En outre, une nouvelle taxe applicable à certaines sociétés étrangères présentes en Algérie entrera en vigueur le 1er janvier 2009, a fait savoir la presse locale le 2 septembre. Le budget 2009, récemment approuvé par le gouvernement, envisage une taxe de 15% sur les transferts de capitaux à l’étranger par des sociétés non enregistrées aux termes de la législation algérienne, mais opérant dans le pays.

Le Premier ministre Ahmed Ouyahya a fait savoir aux entrepreneurs nationaux, dans un communiqué à la presse locale le 11 septembre, «l’importance que le gouvernement leur accorde et les espoirs que l’Algérie fonde en eux pour la construction d’une économie solide et diversifiée».

Une semaine plus tard, la presse algérienne publiait une série d’articles faisant état d’une enquête par un comité regroupant des représentants des douanes, de la Chambre du commerce et des impôts, levant le voile sur un certain nombre de fraudes fiscales réalisées par des compagnies pétrolières étrangères, représentant quelque milliards de dollars de pertes de recettes pour l’Etat. Si les rapports ne révèlent aucun nom, les articles parus traduisent des soupçons grandissants à l’encontre des investisseurs étrangers.

L’industrie pétrochimique n’est pas la seule à être passée au peigne fin. Courant septembre, la presse algérienne accusait certaines sociétés pharmaceutiques étrangères implantées dans le pays d’avoir recours à des pratiques illégales, notamment les pots-de-vin, en vue de doper la vente de leurs produits.

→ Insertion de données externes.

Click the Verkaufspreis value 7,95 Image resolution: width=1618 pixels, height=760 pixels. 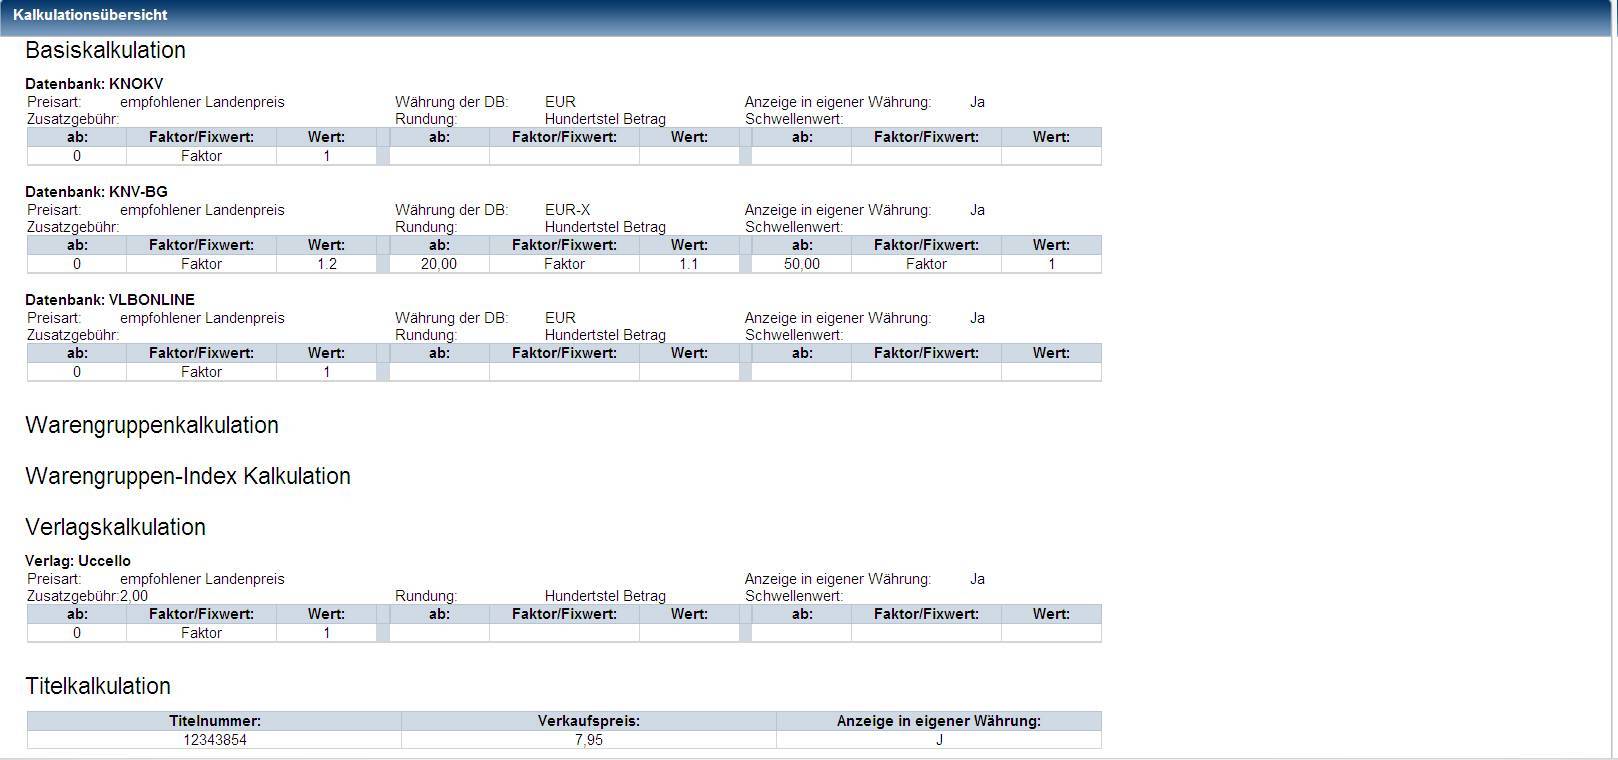click(589, 740)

L’Algérie est intervenue le 21 octobre pour défendre son industrie pharmaceutique. Le ministre de la communication, Abderrachid Boukerzaza, a déclaré à la presse que les importations de médicaments se verraient interdites si un produit identique ou similaire était fabriqué dans le pays.

Il a condamné les laboratoires étrangers de profiter des déficiences du système judiciaire et de la libéralisation des prix en Algérie pour réaliser des bénéfices ahurissants. Il a ajouté que les entreprises qui entendaient, à l’avenir, commercialiser leurs produits en Algérie, se devaient d’investir dans le pays dans un délai de deux ans à compter de la date de commencement de leur activité.

Si la nouvelle politique destinée à recadrer l’investissement étranger reflète un mécontentement grandissant face au manque de profits réinjecté dans l’économie algérienne, elle indique par ailleurs une confiance accrue de l’Algérie dans sa capacité à gérer ses propres affaires sans intervention extérieure. Il semblerait que l’Algérie, loin de vouloir décourager l’investissement étranger, n’ait plus besoin d’autant d’atouts pour appâter les capitaux étrangers.